Hopefully the negative feedback inherent in this system will rip it apart. One can only hope.
Bill
How about proposals that don't destroy our physical property rights? Stop telling people what they can do with their DVD players and computers, and we'll have more respect for your copyrights. Our physical property rights are the result of centuries of common law and culture. They should get primacy over intellectual property rights because they are a tradition that has been with us, and worked for us, for far longer than intellectual property has been around.
You need to tell people what rights they don't have so they don't violate the law without being put on notice.
However, copy protection is wrong if for no other reason that you may interfere with a person's lawful right to copy.
Books do this quite well: They have a notice inside that says "copyright... all rights reserved." Most books can be copied with a regular photocopier.
One thing books do not do right:
Many do not alert you that you do have certain fair use and other rights.
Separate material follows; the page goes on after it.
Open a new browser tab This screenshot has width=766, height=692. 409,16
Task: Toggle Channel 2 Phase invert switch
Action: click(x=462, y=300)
Knowledge is how to play a game, intelligence is how to win, wisdom is knowing what game to play.
I've recently been recovering data from some 20+ year old Commodore 64/128 disks (mostly interested in old papers). They were written using the word processors of the time, and can't really be recovered without them. I still have the old disks, and for the most part the data is still fully readable. I legally purchased the word processor many years ago, and still have the disks. My methodology was to recover the data to a modern PC running linux to an image file, and then run the word processor off an image file using an emulator.
Of course, I was thwarted by the copy protection on the disks. I couldn't get a proper image of them because of it. I wound up having to find a cracked copy of the word processor on some website (which took me all of 20 minutes to find using Google), and can recover my old papers perfectly.
It's very amusing to me that the CRACKED version of the software is actually more valuable to me than the non-cracked version. Re-buying the software (even if it was available) is useless to me, as I can't run it on an emulator, and thus transfer the data to somewhere useful.
This may seem like a special case.. but I don't think so. Even 20+ years later I can STILL get the cracked, pirated version of the software. The software was cracked many years ago, so it didn't really prevent much of anyone from getting it if they wanted to. I suspect if I had used a proper C64 copy utility I'd have been able to copy the disk anyway. The only thing it prevented was ME, the guy who bought the software from using the product as intended.
AccountKiller
Contrary to what a few people like to say, the overwhelming majority of people downloading music off bit torrent/p2p are NOT doing it for 'convenience' and wouldnt pay for the music on ITunes even if it didnt have DRM. Most of the people downloading music are doing it specifically because it means they get it for free.
Copyright is a bargain, not an actual "right". A "right" is something you could stop other people from doing to you. Since you can't stop Alice from copying to Betty, nor Betty copying to Cynthia, you have no "right" to prevent copying. No, copyright is a *bargain*. The public gives up something (the right to copy) for a LIMITED period of time as an incentive for creators to create. Creators have unilaterally abandoned their end of the bargain by seeking to control copying forever. The public is, IN RESPONSE TO THE ACTIONS OF CREATORS, taking back its right to copy.
Don't like that? Uphold your end of the bargain and see what happens.